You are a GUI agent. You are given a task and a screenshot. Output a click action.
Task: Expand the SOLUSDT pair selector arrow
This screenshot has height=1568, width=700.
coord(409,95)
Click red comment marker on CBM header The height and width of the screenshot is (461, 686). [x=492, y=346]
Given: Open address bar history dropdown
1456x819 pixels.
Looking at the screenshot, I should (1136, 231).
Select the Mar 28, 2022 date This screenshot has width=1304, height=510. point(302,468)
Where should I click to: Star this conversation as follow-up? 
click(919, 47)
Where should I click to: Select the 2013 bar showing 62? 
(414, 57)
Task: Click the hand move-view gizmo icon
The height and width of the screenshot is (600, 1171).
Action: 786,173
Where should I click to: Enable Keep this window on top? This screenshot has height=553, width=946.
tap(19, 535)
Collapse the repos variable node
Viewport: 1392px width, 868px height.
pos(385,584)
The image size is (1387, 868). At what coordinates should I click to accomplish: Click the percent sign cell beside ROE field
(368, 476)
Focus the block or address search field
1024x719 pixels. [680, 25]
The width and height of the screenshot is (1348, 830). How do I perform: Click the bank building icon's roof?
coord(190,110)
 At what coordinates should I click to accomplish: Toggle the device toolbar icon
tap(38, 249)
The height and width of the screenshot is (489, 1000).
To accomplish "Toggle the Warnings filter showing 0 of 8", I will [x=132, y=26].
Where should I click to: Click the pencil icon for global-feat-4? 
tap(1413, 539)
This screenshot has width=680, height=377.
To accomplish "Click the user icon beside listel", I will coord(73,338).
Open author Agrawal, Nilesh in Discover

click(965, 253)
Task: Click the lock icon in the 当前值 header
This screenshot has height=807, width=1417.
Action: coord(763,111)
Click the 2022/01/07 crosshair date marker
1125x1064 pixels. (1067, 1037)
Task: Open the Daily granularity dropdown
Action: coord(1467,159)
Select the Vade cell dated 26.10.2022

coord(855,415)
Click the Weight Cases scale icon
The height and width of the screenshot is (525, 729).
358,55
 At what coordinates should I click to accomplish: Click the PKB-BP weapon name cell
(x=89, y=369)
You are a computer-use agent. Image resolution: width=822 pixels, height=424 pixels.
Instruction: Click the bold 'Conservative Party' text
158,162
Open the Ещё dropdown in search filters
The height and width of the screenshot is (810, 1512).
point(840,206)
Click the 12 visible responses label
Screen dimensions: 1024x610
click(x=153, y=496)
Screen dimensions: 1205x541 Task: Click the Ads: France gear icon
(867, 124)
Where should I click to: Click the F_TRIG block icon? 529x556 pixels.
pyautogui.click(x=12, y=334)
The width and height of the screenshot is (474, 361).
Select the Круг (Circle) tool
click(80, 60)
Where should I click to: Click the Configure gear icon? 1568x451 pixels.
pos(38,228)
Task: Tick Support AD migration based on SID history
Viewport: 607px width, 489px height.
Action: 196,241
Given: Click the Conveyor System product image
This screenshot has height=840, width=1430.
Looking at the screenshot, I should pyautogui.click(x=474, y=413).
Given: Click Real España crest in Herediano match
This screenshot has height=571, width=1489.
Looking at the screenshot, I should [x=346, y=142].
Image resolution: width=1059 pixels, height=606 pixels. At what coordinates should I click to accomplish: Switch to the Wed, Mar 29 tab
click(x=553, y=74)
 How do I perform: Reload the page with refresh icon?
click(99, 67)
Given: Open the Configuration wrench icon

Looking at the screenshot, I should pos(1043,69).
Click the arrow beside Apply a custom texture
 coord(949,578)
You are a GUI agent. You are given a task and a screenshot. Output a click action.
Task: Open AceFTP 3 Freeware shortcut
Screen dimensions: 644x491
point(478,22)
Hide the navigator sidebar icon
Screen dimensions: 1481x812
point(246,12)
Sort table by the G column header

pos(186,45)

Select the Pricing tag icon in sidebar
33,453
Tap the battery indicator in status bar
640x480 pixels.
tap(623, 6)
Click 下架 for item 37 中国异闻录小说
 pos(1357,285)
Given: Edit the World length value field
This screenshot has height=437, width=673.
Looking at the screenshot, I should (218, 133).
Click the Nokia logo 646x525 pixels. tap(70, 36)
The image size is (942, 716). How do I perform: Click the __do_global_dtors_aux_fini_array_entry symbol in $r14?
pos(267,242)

* * * *

**Goal**
Copy the records verbatim, from the line with "Open the Ещё dropdown in search filters" up to and including the line with "should pyautogui.click(x=474, y=413).".

**Solution**
Open the Ещё dropdown in search filters
The height and width of the screenshot is (810, 1512).
point(840,206)
Click the 12 visible responses label
Screen dimensions: 1024x610
click(x=153, y=496)
Screen dimensions: 1205x541 Task: Click the Ads: France gear icon
(867, 124)
Where should I click to: Click the F_TRIG block icon? 529x556 pixels.
pyautogui.click(x=12, y=334)
The width and height of the screenshot is (474, 361).
Select the Круг (Circle) tool
click(80, 60)
Where should I click to: Click the Configure gear icon? 1568x451 pixels.
pos(38,228)
Task: Tick Support AD migration based on SID history
Viewport: 607px width, 489px height.
Action: 196,241
Given: Click the Conveyor System product image
This screenshot has height=840, width=1430.
Looking at the screenshot, I should pyautogui.click(x=474, y=413).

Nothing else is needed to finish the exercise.